Task to complete ->
The records below should be printed once more, exactly as they appear.

----- Provided material -----

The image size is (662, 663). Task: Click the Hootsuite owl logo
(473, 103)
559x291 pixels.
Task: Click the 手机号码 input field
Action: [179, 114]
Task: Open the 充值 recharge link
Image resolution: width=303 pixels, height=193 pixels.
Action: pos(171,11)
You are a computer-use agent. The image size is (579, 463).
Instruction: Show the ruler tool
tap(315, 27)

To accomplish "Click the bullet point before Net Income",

-----

Response to this exercise ->
The image size is (662, 663). Task: Click the Hootsuite owl logo
(473, 103)
559x291 pixels.
Task: Click the 手机号码 input field
Action: [179, 114]
Task: Open the 充值 recharge link
Image resolution: width=303 pixels, height=193 pixels.
Action: pos(171,11)
You are a computer-use agent. The image size is (579, 463).
Instruction: Show the ruler tool
tap(315, 27)

To accomplish "Click the bullet point before Net Income",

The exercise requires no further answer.